16   ¿Qué significa el mandato dado a Noé y a sus descendientes? El texto no dice que la sangre de hombres y animales sea sagrada, solo representa la vitalidad de los seres o almas vivientes y cualquier vida es sagrada ante Dios. Por esto, a pesar de que Dios había puesto a los animales en manos del hombre para que le sirviesen de alimento, los hombres tenían que acordarse de que toda vida proviene de Dios y cómo recordatorio, debían desangrar al animal antes de consumirlo. Sin embargo, la extracción de una porción de sangre no atenta a la vida del donante y por tanto, no representa una violación de este mandato.
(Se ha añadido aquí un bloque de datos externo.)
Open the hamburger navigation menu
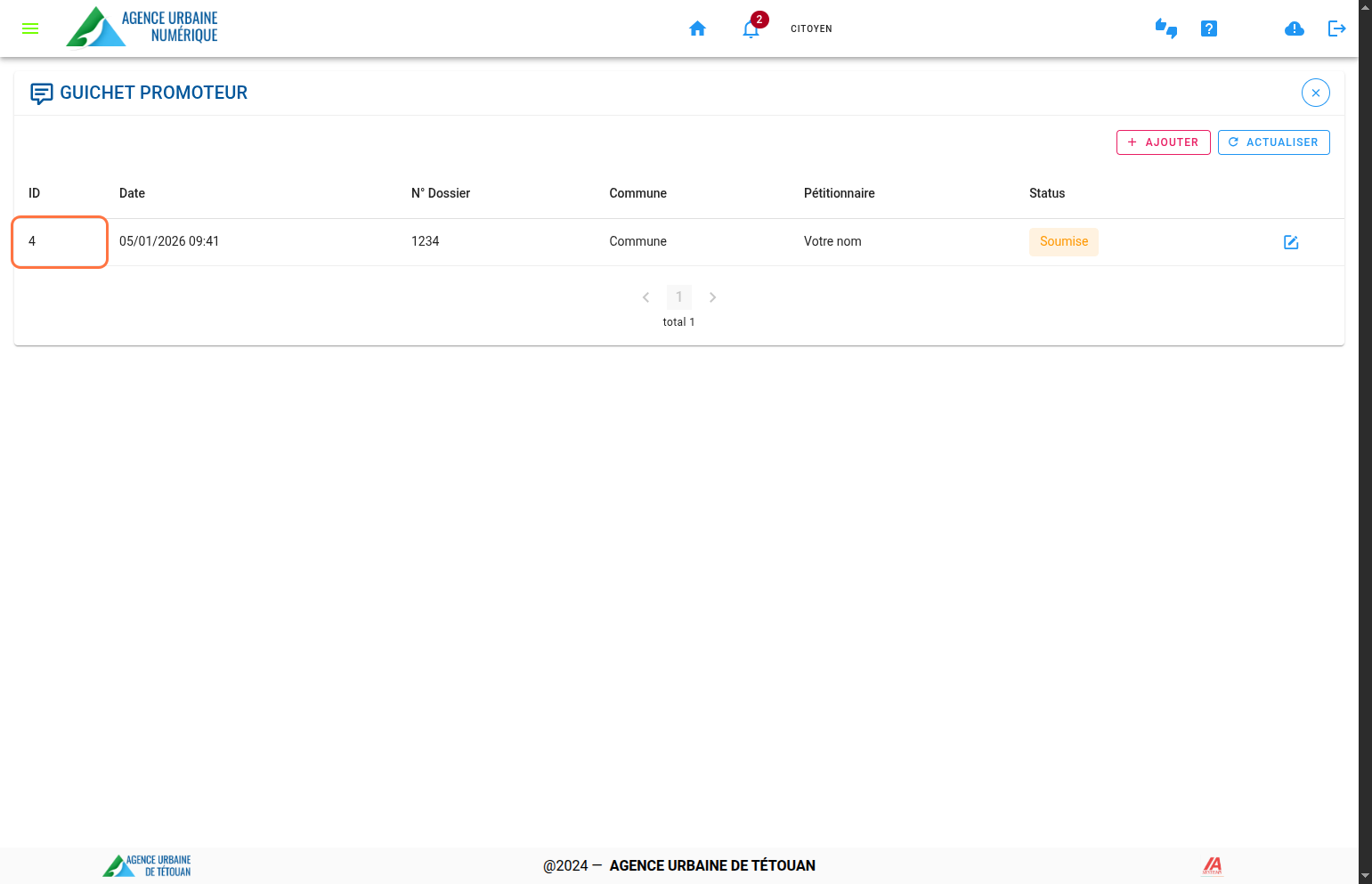Screen dimensions: 1372x884 pyautogui.click(x=30, y=28)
Por otro lado, ningún hombre tenía derecho a quitarle la vida a su prójimo, a no ser que este fuese un asesino, porque en este caso, Dios mismo reclamaba su vida, por la vida que él había arrebatado a uno de sus hermanos.

Pero ¿Respetan íntegramente estas normas las religiones de la Cristiandad?  ¿Consideran que comer la carne de un animal sin sangrar no viola ningún mandato de Dios? O ¿Van cómo los fariseos, mucho más lejos de lo que el mandato dice, determinando que la sangre no puede consumirse en ningún caso, incluso cuando no representa la el alma o vida de alguno, y prohibiendo medicamentos, vacunas y transfusiones?

 

17   En su día Jesús mencionó esta advertencia de parte de Dios, que el profeta Isaías había escrito así: “este pueblo se acerca con sus palabras y me honran con sus labios, pero su corazón está lejos de mí, y es que su devoción a mí ha sido instruida con mandatos de hombres. Por lo tanto… la sabiduría de sus sabios se extraviará y el discernimiento de sus entendidos quedará oculto”. (Isaías 29:13-14) La única adoración que Dios acepta, la única realmente beneficiosa para los hombres, es la que proviene de su palabra. No hay pues nada que inventar y nada añadir o invalidar en los libros canónicos de la Biblia. Cómo el apóstol Pablo dice, los discípulos de Cristo tienen que “aprender de nosotros (los apóstoles) el principio de no ir más allá de lo que está escrito, de manera que ninguno se sienta superior a los demás”. (1Corintios 4:6)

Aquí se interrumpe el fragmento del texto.